Transportation and tourism jobs are also largely barred to Palestinian residents of Lebanon, due to the near impossibility of getting the required work permits.

The International Labour Organization has blamed “the vicious cycle of impoverishment and precarious conditions” endured by Palestinians in Lebanon on their employment status, adding that their employment conditions “reflect the discrimination and abuse they are subject to at the workplace. Most are unprotected, with limited labour rights due to legal restrictions, malpractice or bias.”

The consequences are dire for these refugees and their descendants, who are denied citizenship  – despite most having been born in Lebanon and lived all their lives there  – and are mostly stateless. And an estimated 65% of them were living under the modest Lebanese poverty line, as of 2016 – a number that is almost certainly worse today given the meltdown of the Lebanese economy of the past couple of years.

Without citizenship, Palestinians cannot obtain an identity card, and so in addition to the restrictions on employment, they do not have access to education, health and other government services to which cardholders are entitled.

The now-cancelled announcement in November by Mostafa Bayram, Lebanon’s Minister of Labour, while ostensibly an improvement, was still restricted to “Palestinians born in Lebanese territories and officially registered with the Ministry of Interior.” In theory, it would have allowed some of the refugees to work in trade-union regulated professions, albeit without ensuring they would receive the work permits necessary to do so.

The reversal of the order by the State Shura Council, Lebanon’s administrative jurisdiction, followed complaints that it would impinge on the rights of Lebanese professionals, and that it might have led to providing the refugees with a pathway towards naturalisation.

 

Ignored by the international community

As Abu Toameh noted in a recent article,  “the international community has long been ignoring” what he terms“Lebanon’s long-standing apartheid policies and laws against Palestinians.”

This State Shura Council’s sudden reversal of a measure to provide modest improvements for a lot of this oppressed and marginalised population certainly received no significant international media coverage.

This long-standing state of affairs for Palestinians residing in Lebanon is, of course, well known to NGOs such as Amnesty International and Human Rights Watch, both of which recently issued reports that disingenuously accused Israel of “apartheid”. Neither organisation has ever applied a similar label to the clear cut, legally-mandated discrimination against Palestinians in an Arab country like Lebanon, and neither has devoted any major effort to calling attention to this situation.

Amnesty’s 400-page report on world human rights from 2020-2021, devoted four pages to Israel, almost all of which concerned the Palestinians. Lebanon, teetering on the brink of collapse and facing myriad human rights and economic disasters, scored a total of three pages, only the penultimate paragraph of which referred to the Palestinians:

“Over 470,000 Palestinian refugees were registered with the UN Relief and Works Agency, the UN agency for Palestinian refugees, including 29,000 Palestinian refugees from Syria. The 180,000 of them estimated to be still living in the country remained subject to discriminatory laws, excluding them from owning or inheriting property, accessing public education and health services and from working in at least 36 professions.”

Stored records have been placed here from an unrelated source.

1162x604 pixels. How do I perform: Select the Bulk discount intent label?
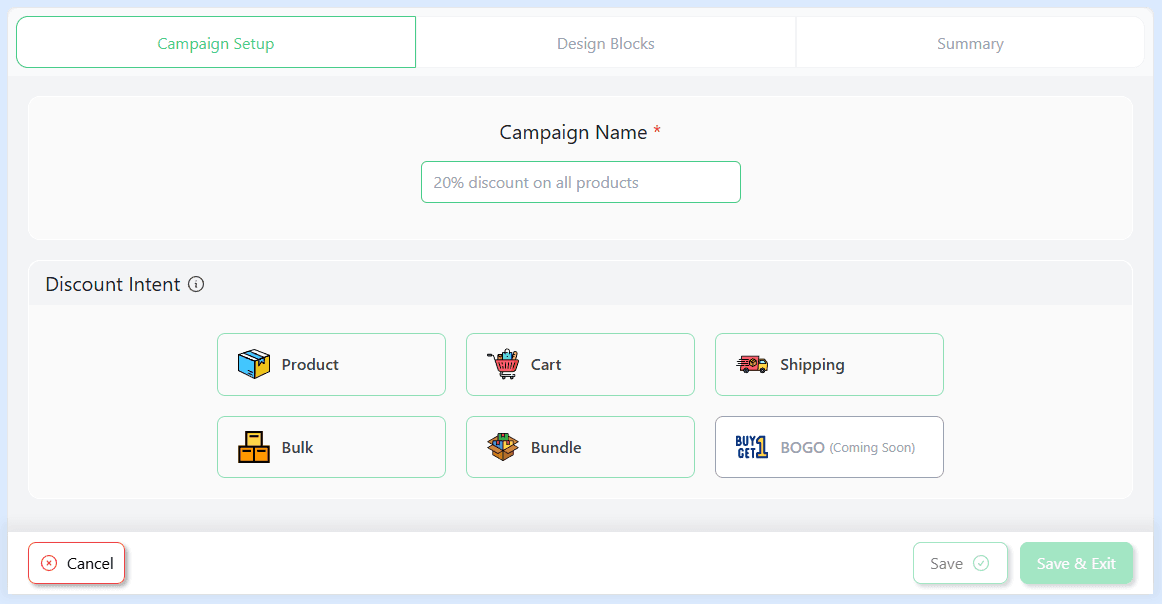pyautogui.click(x=297, y=447)
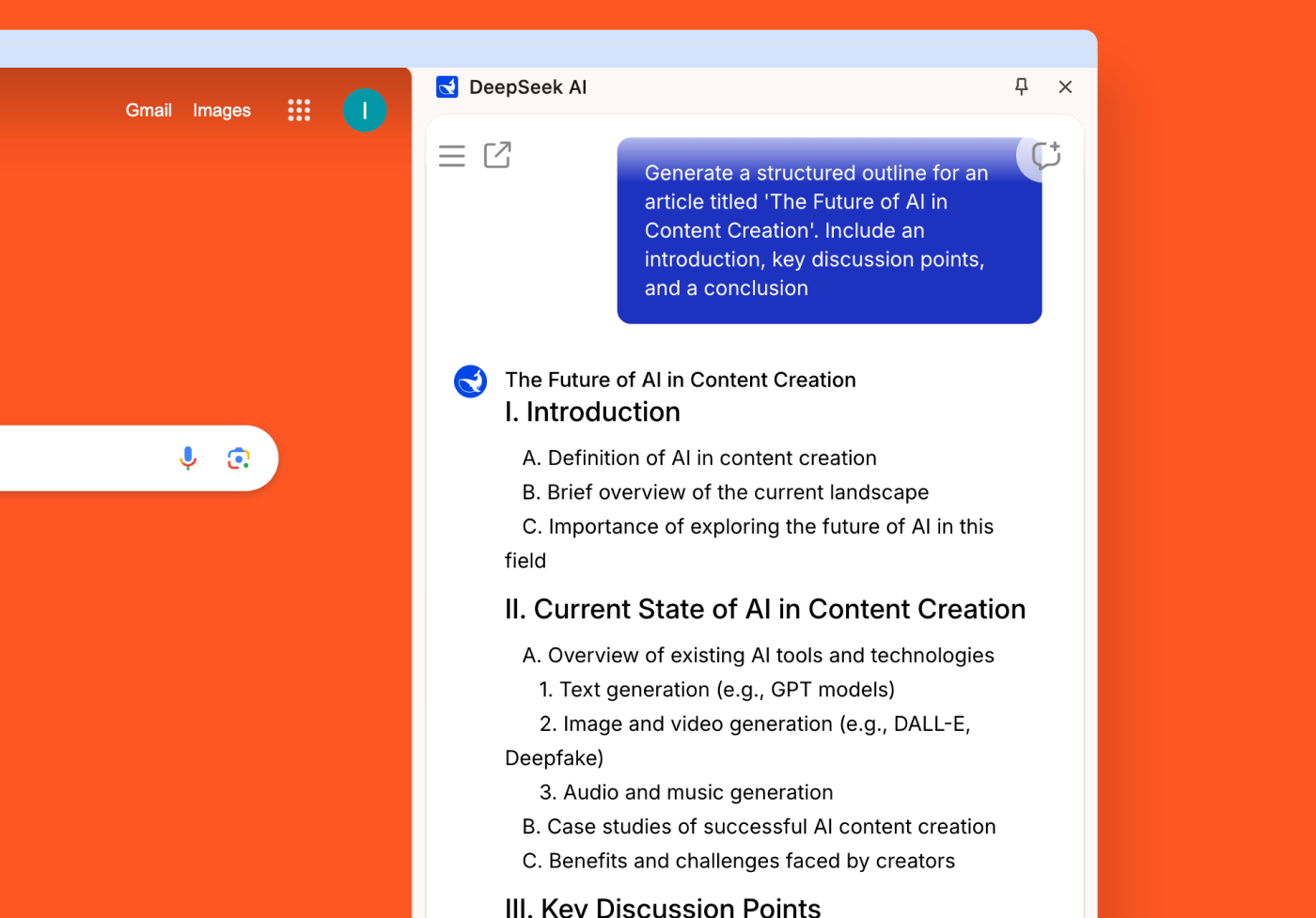This screenshot has width=1316, height=918.
Task: Pin the DeepSeek AI side panel
Action: [1022, 86]
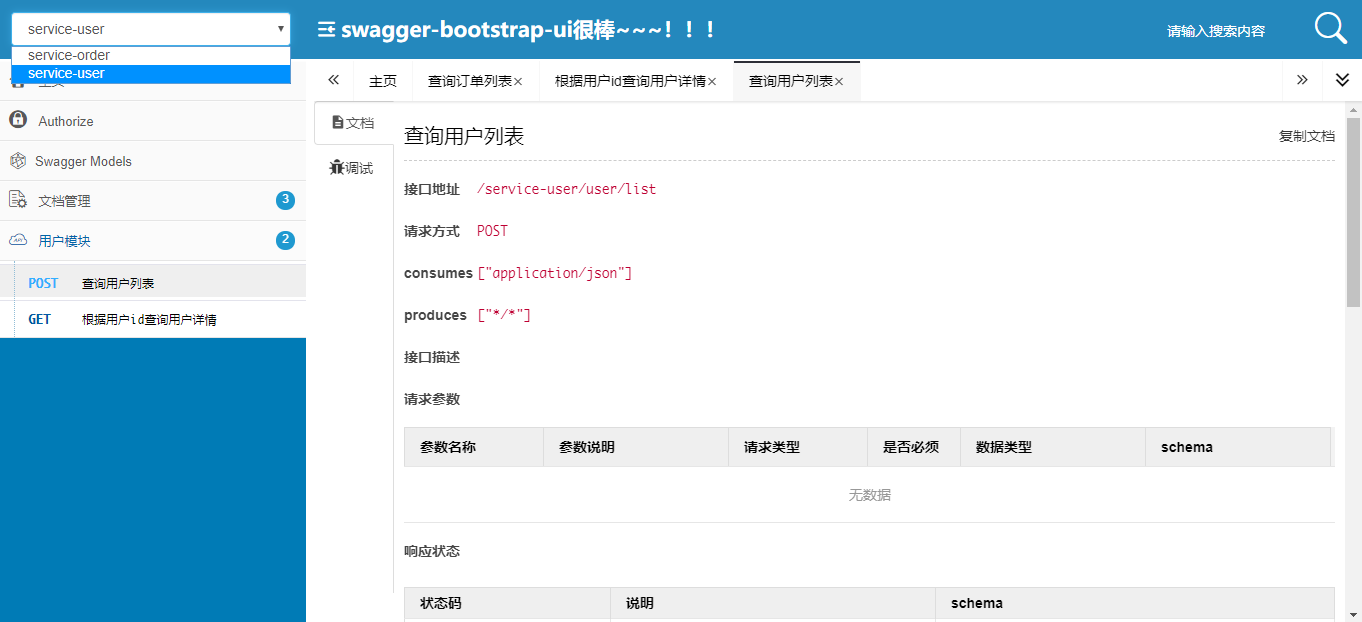Close the 查询订单列表 tab

pyautogui.click(x=518, y=82)
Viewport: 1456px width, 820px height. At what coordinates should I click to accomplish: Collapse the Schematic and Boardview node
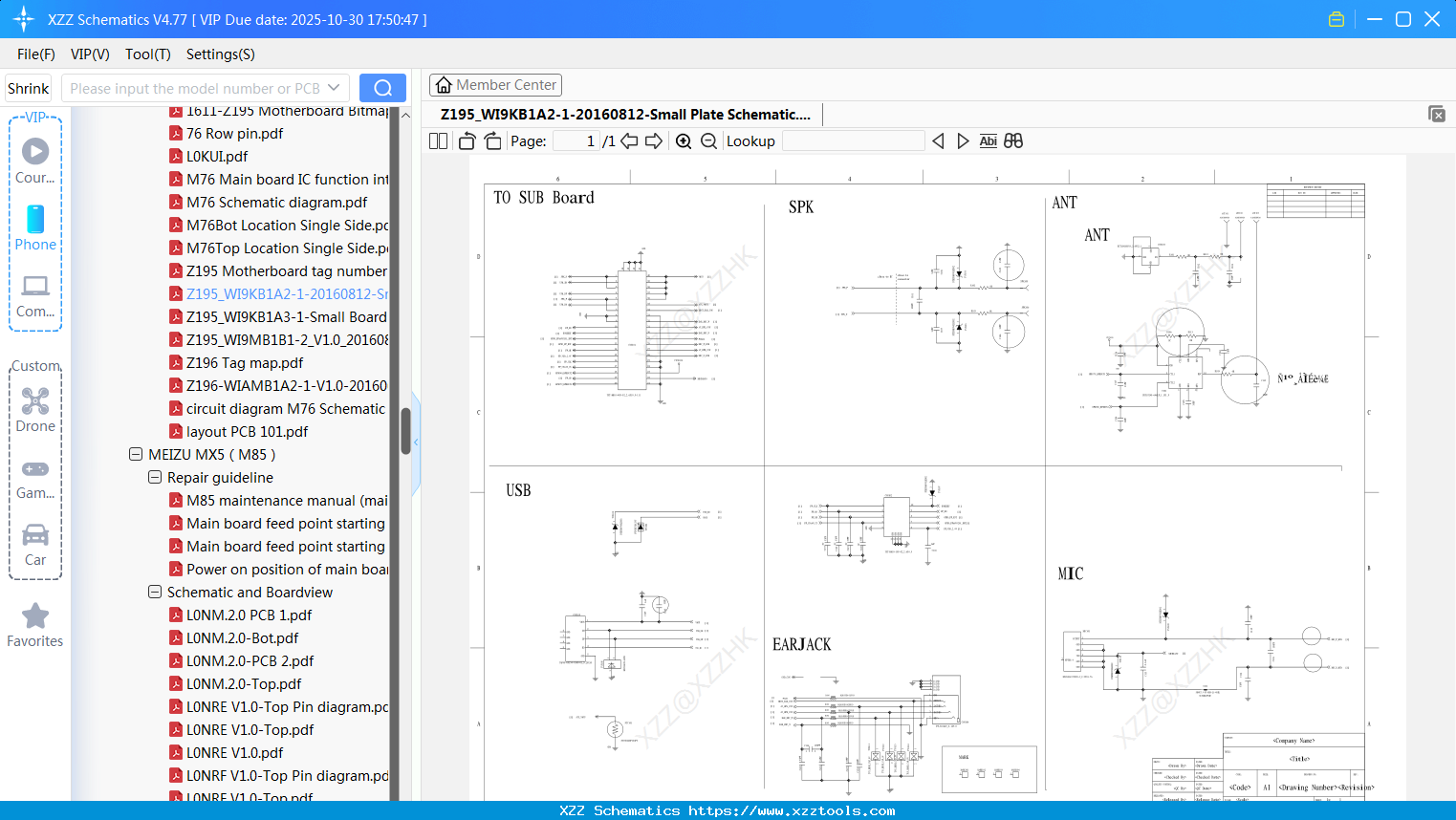coord(155,592)
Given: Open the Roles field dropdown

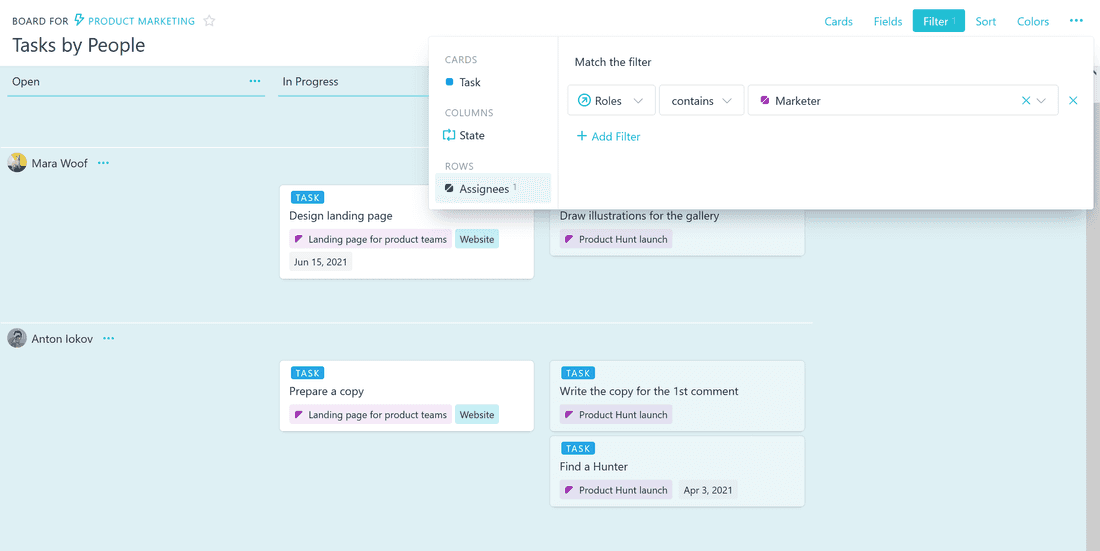Looking at the screenshot, I should click(611, 101).
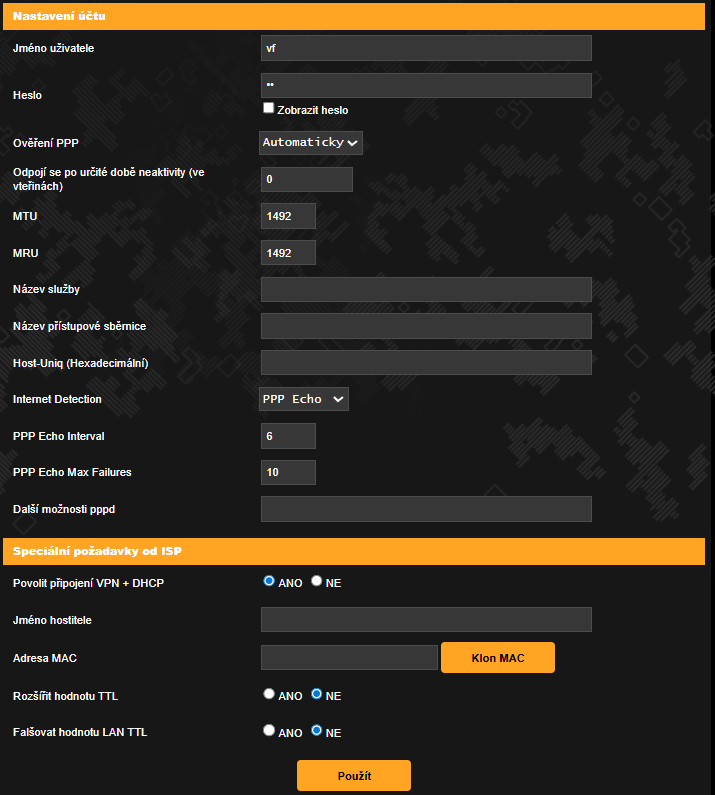Focus the Název služby text field
715x795 pixels.
click(x=425, y=290)
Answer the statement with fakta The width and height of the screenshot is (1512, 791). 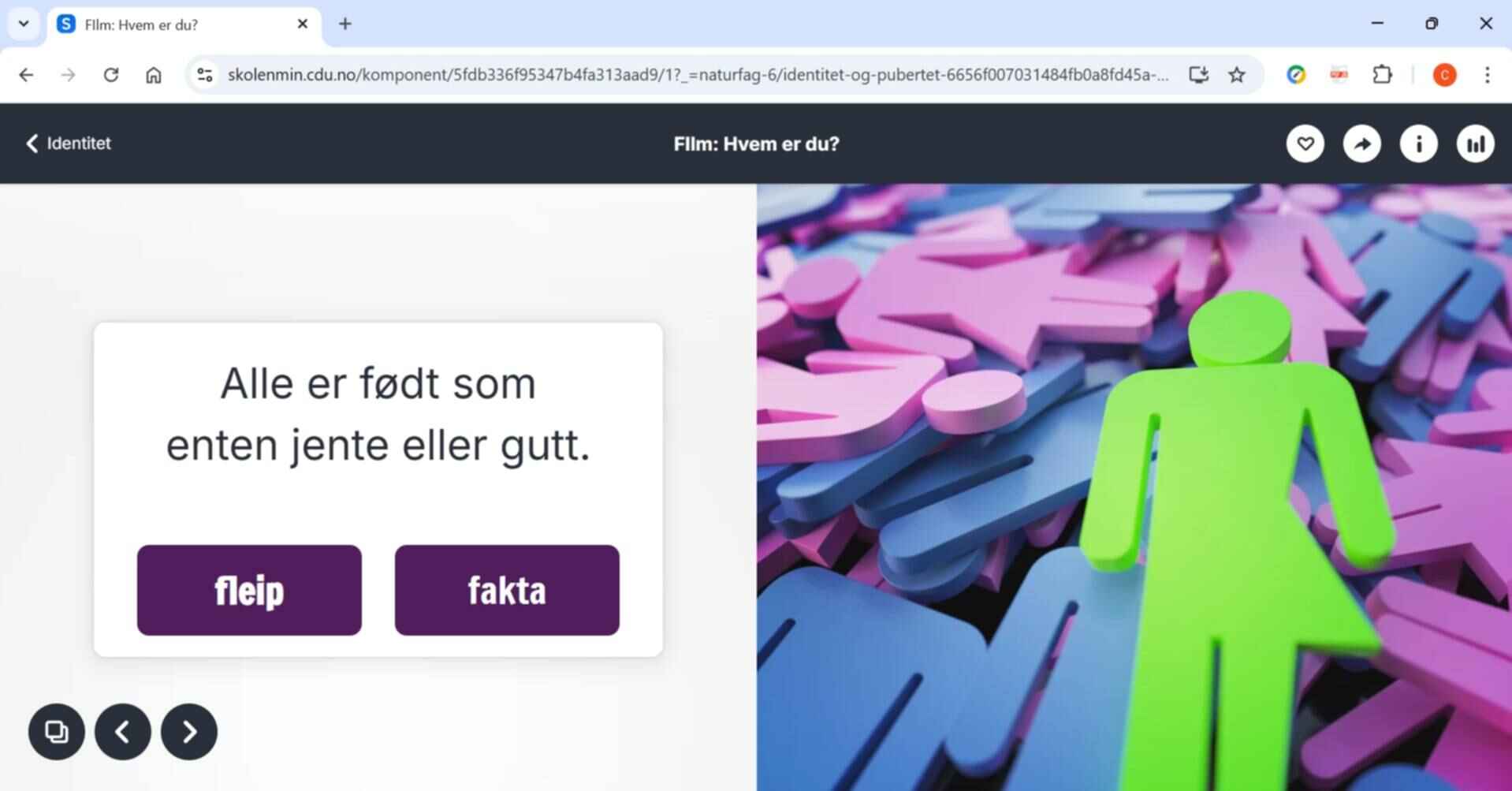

In other words, Amnesty gives short shrift to outlining the plight of the Palestinians in Lebanon, allotting them a single sentence, in stark contrast to its extensive focus on Israel, both in its global reports, and its numerous Israel-specific reports like the most recent one.

Unlike Israel, which confers citizenship on the Arabs living within its borders and accords equal rights to all Israelis regardless of ethnicity, Lebanon has for seven decades imposed on the Palestinians residing in its country a framework of unjust laws that have resulted in great hardship.

Amnesty International and Human Rights Watch practise their own form of discrimination when they publish reports that slander Israel as an apartheid state, yet fail to offer anything more than the most tokenistic focus on the entrenched discriminatory and exclusionary treatment of Palestinians in Lebanon, much less attach any “apartheid” label to it.